Dear fellow philosophers, colleagues, and friends,
As every year, the World Philosophy Day marks a favorable occasion to share our views about the current role and status of our discipline.
An economist friend recently asked me what philosophers actually do today. Descriptively, this is not a hard question to answer. Of course, we spend most of our time reading, teaching, writing, and lecturing. Yet we also know that philosophy matters not only because it allows us to maintain our jobs as scholars, but because its concerns far exceed academic duties.

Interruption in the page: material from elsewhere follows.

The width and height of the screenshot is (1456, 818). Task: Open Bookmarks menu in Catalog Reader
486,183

A peculiar air seems to pervade our world these days. Conflict seems to be omnipresent, manifesting itself in discourses of discrimination and intolerance, in wars, prejudice, exclusion, in fences and walls, and increasingly in the displacement of people across the continents. Regardless of how we may feel about the status quo, as philosophers we are still required to reflect on how philosophy can help us to efficiently deal with this conflict-ridden world.
Despite our different approaches to philosophy and our affiliations with different spiritual traditions, most of us would not refuse to recognize philosophy’s potential as a meaningful social and cultural drive, for it enables us to make sense of precisely the social and cultural complexity of our world. Philosophy, and the humanities at large, still can and indeed do help us cultivate the ability to merge our cultural roots into a larger citizenship by expanding the boundaries of our selves. They empower us to learn to feel familiar in a world wider than merely our own, to attempt to approach human conflicts in a dialogic way, and to understand controversies in their human and cultural complexity rather than in a simplified one-sidedness.

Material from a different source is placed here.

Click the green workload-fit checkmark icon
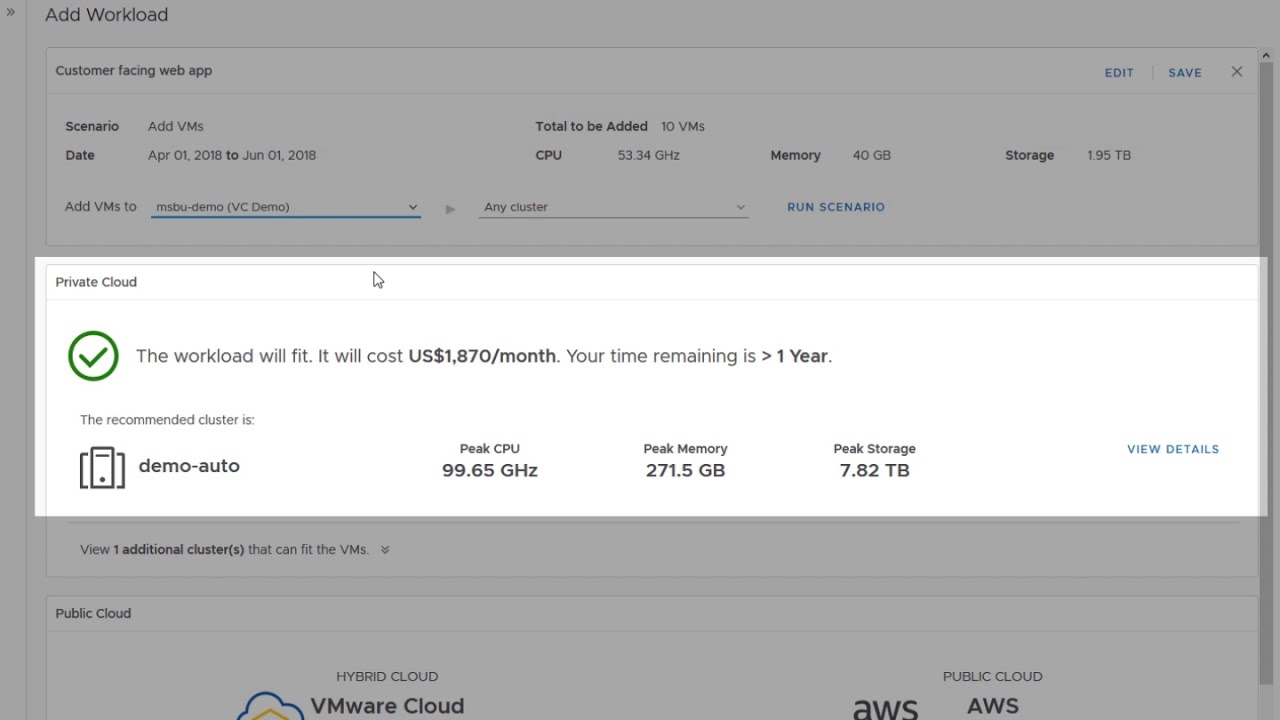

Because of its educative capacity, philosophy has a distinctive role in orienting the cultural and social choices around us. This may explain why many leading countries in the world are currently pouring considerable resources into philosophical education and research. A particularly admirable case worth mentioning here is represented by the successful effort of the Mexican philosophical community to have philosophical and gender education included among the constitutional rights of their country.
The World Philosophy Day is certainly a fortunate chance to reflect together on how our ideas travel across cultures. May it also become a constructive opportunity for thinking of ourselves as parts of a larger interplay of cultures, heritages, and civilizations.